Do you think school, or more specifically PALY,  plays the role it should for you?

I think so. I think one thing is that grades are really stressful and it kind of takes away from things. I think it would be better, if you had more hours in the day to explore extracurriculars and stuff, while kind of right now I only have like 2 hrs a day not doing homework. A little less stressful [would be better].

 

 "I feel some of my friends are more competitive than I am and that kind of makes me more competitive because I feel like I have to compete with them.

"I feel some of my friends are more competitive than I am and that kind of makes me more competitive because I feel like I have to compete with them.

Do you think people (your friends, parents, teachers)  agree with you on each of those levels?

I think my parents don’t care about the grades as much as I do they think as long as I’m happy.  They are like, "there are a million colleges: if you don’t get straight A's, its ok. It’s not the end of the world". But I feel some of my friends are more competitive than I am and that kind of makes me more competitive because I feel like I have to compete with them. I am kind of getting involved with that and I feel my teachers are in the middle, they go either way. They don’t encourage you to be super stressed but they also give you a lot of homework.

 

What have been some of your most empowering educational experiences? This doesn’t have to be in school - it can be something you have done outside of school.  
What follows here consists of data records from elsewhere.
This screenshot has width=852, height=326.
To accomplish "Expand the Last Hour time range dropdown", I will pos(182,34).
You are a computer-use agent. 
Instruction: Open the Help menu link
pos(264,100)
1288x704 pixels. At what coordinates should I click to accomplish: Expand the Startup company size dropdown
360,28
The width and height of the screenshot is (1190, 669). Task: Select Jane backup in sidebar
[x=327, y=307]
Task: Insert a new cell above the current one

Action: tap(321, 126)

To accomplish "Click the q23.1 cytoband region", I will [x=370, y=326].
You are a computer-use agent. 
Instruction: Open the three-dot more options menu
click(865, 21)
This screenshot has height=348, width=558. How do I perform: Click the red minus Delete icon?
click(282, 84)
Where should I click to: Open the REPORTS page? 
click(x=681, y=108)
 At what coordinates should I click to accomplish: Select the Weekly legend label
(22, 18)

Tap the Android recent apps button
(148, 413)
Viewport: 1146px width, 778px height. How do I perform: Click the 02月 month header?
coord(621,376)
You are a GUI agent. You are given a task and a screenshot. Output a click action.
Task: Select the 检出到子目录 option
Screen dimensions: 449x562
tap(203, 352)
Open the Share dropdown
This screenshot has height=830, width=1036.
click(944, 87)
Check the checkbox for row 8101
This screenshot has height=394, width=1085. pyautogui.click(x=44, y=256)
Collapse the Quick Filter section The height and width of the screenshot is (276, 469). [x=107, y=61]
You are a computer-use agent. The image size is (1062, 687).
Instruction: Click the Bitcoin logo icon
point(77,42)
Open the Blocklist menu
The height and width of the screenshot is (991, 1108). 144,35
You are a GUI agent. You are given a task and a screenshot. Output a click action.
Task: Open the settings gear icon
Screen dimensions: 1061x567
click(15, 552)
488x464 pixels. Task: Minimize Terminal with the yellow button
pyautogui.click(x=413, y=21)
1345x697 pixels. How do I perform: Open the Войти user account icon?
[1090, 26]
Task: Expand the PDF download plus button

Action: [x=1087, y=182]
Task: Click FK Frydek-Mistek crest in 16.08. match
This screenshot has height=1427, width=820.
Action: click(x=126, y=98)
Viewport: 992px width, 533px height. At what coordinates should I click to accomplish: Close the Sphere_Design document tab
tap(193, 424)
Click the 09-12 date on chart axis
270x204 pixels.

I guess that switching to a new school and switching grades and teachers every year, it teaches you how to be flexible and how to adapt to new situations. In the world you have to be prepared to switch everything, like where you live, going from college to the real world and you have to be prepared to switch a lot of things. [So I think switching from Casti to Paly] helped me work on that. I think one thing that I’ve learned is that I get sucked into everything, like drama and grades, and stuff. But I think if you zoom out a little bit, you see that these minor things are not going to affect your whole life. My friends right now are not going to be the same friends in 2 years.  All the things that seem so major are not really that big in the scheme of things.

 

Tell me about your favorite teacher? Why are they your favorite?

I think one thing is that they not just work on academics, it's also talking to you about how you're’ doing and learning about things outside the classroom, and talking about how things are going. Enthusiasm is probably one of the biggest things and if you are passionate about what your work is and if you care about your students, I think that really shows through. And then the students feel excited to be in your classroom too.

 

Is there anything else related to your school experience you would like to share?  

I think [education in America] could be a lot more equal. It's a little bit unfair. I mean for me it's a given that I’m going to go to college and I’m going to be able to afford it. But, I think for a lot of people they are not in that mindset and they are not expecting to go to college. They are not as motivated because that's not a thing they are used to.

I think it's unfair that some people have more motivation, they are given a situation where it is important to do your homework, where homework is a priority, and my parents care about that, where other people, that’s not a value in their community. They are set up from the start to not do as well. I feel like lower income places should work on valuing good grades, and how they are important.